PostgreSQL Interview Preparation Guide

Q: What is 'Table Bloat' and how do I fix it?

Table bloat occurs when MVCC leaves behind 'dead tuples' (old versions of rows) that haven't been cleaned up by Autovacuum. This wastes disk space and slows down scans. It is fixed by tuning Autovacuum to be more aggressive or, in extreme cases, running 'VACUUM FULL' or using the 'pg_repack' tool.

Q: What is the difference between a CTE and a Subquery?

A CTE (Common Table Expression) is defined using the WITH clause and is often more readable, especially for complex queries. In modern PostgreSQL (v12+), CTEs can be inlined by the planner just like subqueries, so there is usually no performance penalty. CTEs also support recursion, which subqueries do not.

Q: How do I identify slow queries in PostgreSQL?

The best way is to enable the 'pg_stat_statements' extension, which records execution time and resource usage for all queries. You can also set 'log_min_duration_statement' in postgresql.conf to log any query that exceeds a certain time threshold (e.g., 200ms) to the server logs.

Q: What is the purpose of the WAL (Write-Ahead Log)?

The WAL ensures that the database is durable. Every change is written to the WAL before it is applied to the actual data files. If the server crashes, PostgreSQL can replay the WAL to restore the database to a consistent state. It is also the foundation for streaming replication.

Q: Can PostgreSQL be used as a NoSQL database?

Yes, using the JSONB data type. JSONB allows you to store arbitrary JSON documents, index them using GIN indexes, and query them with specialized operators. This provides the flexibility of a document store like MongoDB while maintaining the ACID guarantees and relational power of PostgreSQL.

Q: What are 'Advisory Locks'?

Advisory locks are application-defined locks that have no inherent meaning to the database engine. They are useful for implementing distributed locks in your application code (e.g., ensuring only one worker processes a specific job) without needing to lock actual rows in a table.

Introduction

PostgreSQL has solidified its position in 2026 as the industry-standard relational database for mission-critical applications. Known for its strict adherence to ACID principles and its extensible architecture, it is the primary choice for everything from traditional financial systems to modern AI-driven applications via pgvector. In technical interviews, PostgreSQL knowledge is a high-signal indicator of a candidate's understanding of data integrity, concurrency control, and system performance. For junior roles, interviewers look for a solid grasp of SQL syntax, normalization, and basic indexing.
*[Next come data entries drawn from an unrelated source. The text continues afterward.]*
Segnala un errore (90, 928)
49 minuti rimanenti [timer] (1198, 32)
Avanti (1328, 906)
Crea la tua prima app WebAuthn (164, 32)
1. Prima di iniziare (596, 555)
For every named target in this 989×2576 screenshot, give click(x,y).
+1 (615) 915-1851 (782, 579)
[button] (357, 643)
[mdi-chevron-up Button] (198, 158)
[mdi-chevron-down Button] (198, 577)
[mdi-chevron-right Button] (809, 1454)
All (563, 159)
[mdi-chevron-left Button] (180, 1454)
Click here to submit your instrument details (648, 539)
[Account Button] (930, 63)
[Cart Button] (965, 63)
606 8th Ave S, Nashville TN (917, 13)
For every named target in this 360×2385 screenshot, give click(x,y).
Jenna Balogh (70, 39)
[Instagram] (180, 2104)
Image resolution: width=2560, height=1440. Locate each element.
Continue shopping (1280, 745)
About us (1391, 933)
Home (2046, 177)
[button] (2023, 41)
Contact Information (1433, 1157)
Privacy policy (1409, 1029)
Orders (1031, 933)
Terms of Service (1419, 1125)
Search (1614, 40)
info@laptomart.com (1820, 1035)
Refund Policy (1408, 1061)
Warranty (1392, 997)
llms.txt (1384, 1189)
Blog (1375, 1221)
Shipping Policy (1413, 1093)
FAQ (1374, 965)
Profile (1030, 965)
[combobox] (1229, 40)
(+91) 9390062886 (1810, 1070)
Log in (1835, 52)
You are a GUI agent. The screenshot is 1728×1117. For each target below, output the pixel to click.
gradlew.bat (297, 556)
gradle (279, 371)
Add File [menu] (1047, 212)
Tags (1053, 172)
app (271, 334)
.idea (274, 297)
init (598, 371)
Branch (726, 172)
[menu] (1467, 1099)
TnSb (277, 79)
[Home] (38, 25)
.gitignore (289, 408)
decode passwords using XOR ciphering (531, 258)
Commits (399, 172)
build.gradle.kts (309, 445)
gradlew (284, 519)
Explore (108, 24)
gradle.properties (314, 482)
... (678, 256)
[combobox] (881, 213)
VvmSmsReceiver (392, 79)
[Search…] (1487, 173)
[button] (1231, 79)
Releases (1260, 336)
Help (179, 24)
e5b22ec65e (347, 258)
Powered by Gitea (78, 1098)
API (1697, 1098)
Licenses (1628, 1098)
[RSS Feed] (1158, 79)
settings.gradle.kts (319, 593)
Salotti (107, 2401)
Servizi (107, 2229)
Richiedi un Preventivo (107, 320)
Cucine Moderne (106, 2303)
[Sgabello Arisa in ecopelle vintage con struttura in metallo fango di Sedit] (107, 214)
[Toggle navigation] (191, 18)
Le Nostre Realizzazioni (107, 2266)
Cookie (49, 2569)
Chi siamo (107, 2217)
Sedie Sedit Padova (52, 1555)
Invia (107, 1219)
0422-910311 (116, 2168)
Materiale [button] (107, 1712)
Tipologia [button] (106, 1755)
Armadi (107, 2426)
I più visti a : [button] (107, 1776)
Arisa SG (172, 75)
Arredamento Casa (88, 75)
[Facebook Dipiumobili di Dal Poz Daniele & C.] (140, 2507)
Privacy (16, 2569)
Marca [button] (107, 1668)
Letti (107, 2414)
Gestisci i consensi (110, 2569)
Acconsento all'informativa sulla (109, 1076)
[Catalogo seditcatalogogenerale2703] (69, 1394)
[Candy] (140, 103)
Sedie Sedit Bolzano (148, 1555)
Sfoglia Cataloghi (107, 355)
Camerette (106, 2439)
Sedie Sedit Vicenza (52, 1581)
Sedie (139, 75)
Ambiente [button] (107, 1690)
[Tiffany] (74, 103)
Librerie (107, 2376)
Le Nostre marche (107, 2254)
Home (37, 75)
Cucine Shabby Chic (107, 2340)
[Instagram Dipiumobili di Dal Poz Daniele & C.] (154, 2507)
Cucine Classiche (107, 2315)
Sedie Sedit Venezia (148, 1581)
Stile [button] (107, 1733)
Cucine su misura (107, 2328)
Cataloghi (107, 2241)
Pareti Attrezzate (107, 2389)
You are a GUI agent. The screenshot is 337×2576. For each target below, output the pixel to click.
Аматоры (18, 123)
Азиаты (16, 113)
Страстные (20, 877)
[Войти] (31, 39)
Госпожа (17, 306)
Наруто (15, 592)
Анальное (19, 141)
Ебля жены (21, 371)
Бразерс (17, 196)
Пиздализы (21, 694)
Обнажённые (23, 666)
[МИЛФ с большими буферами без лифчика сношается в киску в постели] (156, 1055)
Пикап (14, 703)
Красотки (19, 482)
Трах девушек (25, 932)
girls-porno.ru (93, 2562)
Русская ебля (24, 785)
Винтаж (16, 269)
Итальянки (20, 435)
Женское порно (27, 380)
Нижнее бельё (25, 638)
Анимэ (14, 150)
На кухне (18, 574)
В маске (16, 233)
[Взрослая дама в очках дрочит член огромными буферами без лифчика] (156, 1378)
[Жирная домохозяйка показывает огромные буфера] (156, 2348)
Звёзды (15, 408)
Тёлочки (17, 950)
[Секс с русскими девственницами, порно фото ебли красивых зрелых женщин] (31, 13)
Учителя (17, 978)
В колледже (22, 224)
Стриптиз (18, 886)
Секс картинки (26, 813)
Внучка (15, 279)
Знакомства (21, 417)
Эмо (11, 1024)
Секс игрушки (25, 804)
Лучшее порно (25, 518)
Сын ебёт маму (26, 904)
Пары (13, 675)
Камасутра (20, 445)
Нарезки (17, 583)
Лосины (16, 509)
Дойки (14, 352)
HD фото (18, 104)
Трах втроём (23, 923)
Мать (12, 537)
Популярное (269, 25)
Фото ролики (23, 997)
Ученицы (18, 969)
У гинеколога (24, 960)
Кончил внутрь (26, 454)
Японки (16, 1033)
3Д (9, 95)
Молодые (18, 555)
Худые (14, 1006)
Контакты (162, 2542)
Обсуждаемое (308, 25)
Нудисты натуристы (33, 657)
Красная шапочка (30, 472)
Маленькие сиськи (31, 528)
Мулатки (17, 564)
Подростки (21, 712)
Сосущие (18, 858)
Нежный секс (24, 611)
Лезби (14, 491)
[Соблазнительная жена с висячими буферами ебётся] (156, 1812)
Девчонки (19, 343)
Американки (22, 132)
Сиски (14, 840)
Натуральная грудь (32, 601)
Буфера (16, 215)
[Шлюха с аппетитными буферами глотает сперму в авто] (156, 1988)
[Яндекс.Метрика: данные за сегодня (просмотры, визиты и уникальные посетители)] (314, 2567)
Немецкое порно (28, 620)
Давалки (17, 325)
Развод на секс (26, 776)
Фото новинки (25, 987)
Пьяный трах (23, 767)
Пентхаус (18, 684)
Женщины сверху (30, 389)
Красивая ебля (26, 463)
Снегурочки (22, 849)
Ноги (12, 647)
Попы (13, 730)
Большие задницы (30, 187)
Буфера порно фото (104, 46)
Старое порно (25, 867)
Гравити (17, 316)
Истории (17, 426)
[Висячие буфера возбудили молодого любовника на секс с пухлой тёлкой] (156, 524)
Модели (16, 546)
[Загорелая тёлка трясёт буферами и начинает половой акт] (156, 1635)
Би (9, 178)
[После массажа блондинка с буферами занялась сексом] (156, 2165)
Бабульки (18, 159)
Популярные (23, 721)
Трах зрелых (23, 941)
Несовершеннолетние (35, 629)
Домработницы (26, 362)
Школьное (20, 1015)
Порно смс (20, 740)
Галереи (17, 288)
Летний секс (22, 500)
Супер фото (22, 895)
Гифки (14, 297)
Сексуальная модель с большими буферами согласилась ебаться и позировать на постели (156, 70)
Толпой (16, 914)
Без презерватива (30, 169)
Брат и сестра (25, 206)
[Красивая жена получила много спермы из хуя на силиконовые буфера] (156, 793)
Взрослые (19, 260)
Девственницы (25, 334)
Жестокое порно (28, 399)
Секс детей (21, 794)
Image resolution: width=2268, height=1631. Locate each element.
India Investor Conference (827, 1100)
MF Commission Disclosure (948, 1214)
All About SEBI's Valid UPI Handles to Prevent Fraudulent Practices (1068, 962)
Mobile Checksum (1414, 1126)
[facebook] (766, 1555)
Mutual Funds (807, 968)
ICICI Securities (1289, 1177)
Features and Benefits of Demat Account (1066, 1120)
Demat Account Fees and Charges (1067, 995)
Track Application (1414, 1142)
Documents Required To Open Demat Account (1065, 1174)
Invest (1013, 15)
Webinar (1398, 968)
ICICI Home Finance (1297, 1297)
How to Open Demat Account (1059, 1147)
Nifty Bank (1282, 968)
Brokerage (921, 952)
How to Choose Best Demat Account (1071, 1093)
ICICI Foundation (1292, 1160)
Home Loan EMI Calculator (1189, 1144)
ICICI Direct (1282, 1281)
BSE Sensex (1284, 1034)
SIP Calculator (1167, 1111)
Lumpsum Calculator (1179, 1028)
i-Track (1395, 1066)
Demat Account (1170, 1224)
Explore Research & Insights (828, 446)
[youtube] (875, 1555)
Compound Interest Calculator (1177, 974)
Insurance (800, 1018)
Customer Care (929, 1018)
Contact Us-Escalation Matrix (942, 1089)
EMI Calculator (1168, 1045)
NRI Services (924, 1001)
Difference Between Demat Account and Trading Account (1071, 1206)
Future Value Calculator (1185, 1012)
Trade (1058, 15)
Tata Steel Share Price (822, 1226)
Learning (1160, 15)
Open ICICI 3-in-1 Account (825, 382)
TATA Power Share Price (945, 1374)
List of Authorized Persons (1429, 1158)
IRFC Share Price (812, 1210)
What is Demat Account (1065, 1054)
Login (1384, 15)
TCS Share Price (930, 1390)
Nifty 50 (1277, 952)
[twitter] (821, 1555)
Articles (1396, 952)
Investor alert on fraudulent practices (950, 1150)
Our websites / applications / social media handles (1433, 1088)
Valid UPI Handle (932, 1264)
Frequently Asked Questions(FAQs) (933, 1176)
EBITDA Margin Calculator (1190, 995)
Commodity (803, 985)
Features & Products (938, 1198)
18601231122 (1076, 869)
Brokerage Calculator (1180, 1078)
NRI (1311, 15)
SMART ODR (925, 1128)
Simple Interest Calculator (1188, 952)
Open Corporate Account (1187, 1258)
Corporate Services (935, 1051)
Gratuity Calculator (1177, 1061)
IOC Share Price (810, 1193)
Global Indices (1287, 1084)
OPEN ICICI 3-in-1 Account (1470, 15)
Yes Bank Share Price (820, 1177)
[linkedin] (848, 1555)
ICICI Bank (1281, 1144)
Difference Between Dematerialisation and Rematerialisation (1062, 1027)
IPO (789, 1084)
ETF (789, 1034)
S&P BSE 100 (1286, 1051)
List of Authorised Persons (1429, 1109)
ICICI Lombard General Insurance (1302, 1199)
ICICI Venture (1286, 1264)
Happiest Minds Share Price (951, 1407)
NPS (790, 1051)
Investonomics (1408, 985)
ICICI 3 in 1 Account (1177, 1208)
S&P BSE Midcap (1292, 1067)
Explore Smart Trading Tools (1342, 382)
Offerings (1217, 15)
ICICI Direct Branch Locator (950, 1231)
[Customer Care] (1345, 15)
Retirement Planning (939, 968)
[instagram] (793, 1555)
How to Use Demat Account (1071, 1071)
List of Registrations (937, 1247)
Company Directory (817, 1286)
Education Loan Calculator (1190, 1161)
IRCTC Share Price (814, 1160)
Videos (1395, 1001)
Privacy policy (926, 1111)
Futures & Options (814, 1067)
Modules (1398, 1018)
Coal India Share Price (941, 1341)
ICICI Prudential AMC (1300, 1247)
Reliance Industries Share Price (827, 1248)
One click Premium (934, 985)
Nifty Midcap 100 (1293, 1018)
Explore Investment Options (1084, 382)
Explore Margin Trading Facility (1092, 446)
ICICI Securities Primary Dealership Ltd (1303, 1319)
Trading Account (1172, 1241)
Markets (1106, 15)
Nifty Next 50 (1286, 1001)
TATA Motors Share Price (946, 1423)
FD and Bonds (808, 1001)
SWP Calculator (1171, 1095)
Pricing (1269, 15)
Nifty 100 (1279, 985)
Senior candidates are expected to demonstrate deep expertise in Multi-Version Concurrency Control (MVCC), Write-Ahead Logging (WAL), query planner internals, and high-availability strategies. As the 'world's most advanced open-source database,' mastering PostgreSQL is no longer optional for backend and data engineers; it is a core competency that separates those who can write queries from those who can design resilient, scalable data systems.

Why It Matters

PostgreSQL matters in 2026 because it represents the pinnacle of reliable data storage that scales without sacrificing consistency. Unlike many NoSQL alternatives that rose and fell, PostgreSQL evolved to incorporate JSONB for document storage and pgvector for embedding search, making it a 'universal' database. From a business perspective, PostgreSQL reduces licensing costs while providing features like synchronous replication and point-in-time recovery that ensure 99.999% availability. In an interview, a candidate's ability to explain PostgreSQL internals-such as how the query planner chooses between a sequential scan and an index scan-reveals their depth of engineering maturity. Weak candidates often treat the database as a black box, leading to production issues like deadlocks or unoptimized queries that crash under load. Strong candidates understand that every millisecond of latency in the database layer ripples through the entire stack. Furthermore, with the 2026 focus on 'sovereign data' and local-first architectures, PostgreSQL's ability to run efficiently in containers, on-premise, or in the cloud makes it the most versatile tool in a modern engineer's arsenal.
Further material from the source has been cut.